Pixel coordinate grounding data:
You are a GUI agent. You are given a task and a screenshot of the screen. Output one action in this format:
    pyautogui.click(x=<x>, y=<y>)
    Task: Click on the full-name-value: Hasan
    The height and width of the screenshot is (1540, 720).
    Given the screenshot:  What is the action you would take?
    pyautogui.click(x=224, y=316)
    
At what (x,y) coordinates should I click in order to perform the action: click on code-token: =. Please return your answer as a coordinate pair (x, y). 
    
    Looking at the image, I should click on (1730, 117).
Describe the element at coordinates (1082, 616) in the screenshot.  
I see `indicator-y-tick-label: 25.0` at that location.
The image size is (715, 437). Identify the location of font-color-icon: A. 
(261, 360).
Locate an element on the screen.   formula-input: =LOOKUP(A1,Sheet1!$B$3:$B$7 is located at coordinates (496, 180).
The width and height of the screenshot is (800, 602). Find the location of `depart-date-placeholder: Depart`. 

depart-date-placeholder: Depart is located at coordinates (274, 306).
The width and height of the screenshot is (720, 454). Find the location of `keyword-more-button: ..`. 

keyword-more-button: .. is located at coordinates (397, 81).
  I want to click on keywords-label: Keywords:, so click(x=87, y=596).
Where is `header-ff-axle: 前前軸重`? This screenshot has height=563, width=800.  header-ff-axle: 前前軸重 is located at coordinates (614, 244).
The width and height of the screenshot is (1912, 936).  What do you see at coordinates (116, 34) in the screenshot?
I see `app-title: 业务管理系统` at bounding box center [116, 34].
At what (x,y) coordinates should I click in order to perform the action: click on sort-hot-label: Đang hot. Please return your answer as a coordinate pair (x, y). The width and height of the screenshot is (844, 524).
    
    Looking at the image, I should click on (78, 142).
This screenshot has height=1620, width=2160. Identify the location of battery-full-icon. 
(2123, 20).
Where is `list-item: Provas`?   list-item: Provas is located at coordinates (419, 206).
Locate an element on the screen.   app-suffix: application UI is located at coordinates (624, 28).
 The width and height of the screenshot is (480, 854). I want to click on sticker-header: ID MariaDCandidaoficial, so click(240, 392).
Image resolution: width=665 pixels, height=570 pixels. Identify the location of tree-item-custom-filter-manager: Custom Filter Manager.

== ABOUT THIS EXERCISE ==
Quote the data above in full, keeping every character unchanged.

== EXERCISE OUTPUT ==
You are a GUI agent. You are given a task and a screenshot of the screen. Output one action in this format:
    pyautogui.click(x=<x>, y=<y>)
    Task: Click on the full-name-value: Hasan
    The height and width of the screenshot is (1540, 720).
    Given the screenshot:  What is the action you would take?
    pyautogui.click(x=224, y=316)
    
At what (x,y) coordinates should I click in order to perform the action: click on code-token: =. Please return your answer as a coordinate pair (x, y). 
    
    Looking at the image, I should click on (1730, 117).
Describe the element at coordinates (1082, 616) in the screenshot.  
I see `indicator-y-tick-label: 25.0` at that location.
The image size is (715, 437). Identify the location of font-color-icon: A. 
(261, 360).
Locate an element on the screen.   formula-input: =LOOKUP(A1,Sheet1!$B$3:$B$7 is located at coordinates (496, 180).
The width and height of the screenshot is (800, 602). Find the location of `depart-date-placeholder: Depart`. 

depart-date-placeholder: Depart is located at coordinates (274, 306).
The width and height of the screenshot is (720, 454). Find the location of `keyword-more-button: ..`. 

keyword-more-button: .. is located at coordinates (397, 81).
  I want to click on keywords-label: Keywords:, so click(x=87, y=596).
Where is `header-ff-axle: 前前軸重`? This screenshot has height=563, width=800.  header-ff-axle: 前前軸重 is located at coordinates (614, 244).
The width and height of the screenshot is (1912, 936).  What do you see at coordinates (116, 34) in the screenshot?
I see `app-title: 业务管理系统` at bounding box center [116, 34].
At what (x,y) coordinates should I click in order to perform the action: click on sort-hot-label: Đang hot. Please return your answer as a coordinate pair (x, y). The width and height of the screenshot is (844, 524).
    
    Looking at the image, I should click on (78, 142).
This screenshot has height=1620, width=2160. Identify the location of battery-full-icon. 
(2123, 20).
Where is `list-item: Provas`?   list-item: Provas is located at coordinates (419, 206).
Locate an element on the screen.   app-suffix: application UI is located at coordinates (624, 28).
 The width and height of the screenshot is (480, 854). I want to click on sticker-header: ID MariaDCandidaoficial, so click(240, 392).
Image resolution: width=665 pixels, height=570 pixels. Identify the location of tree-item-custom-filter-manager: Custom Filter Manager.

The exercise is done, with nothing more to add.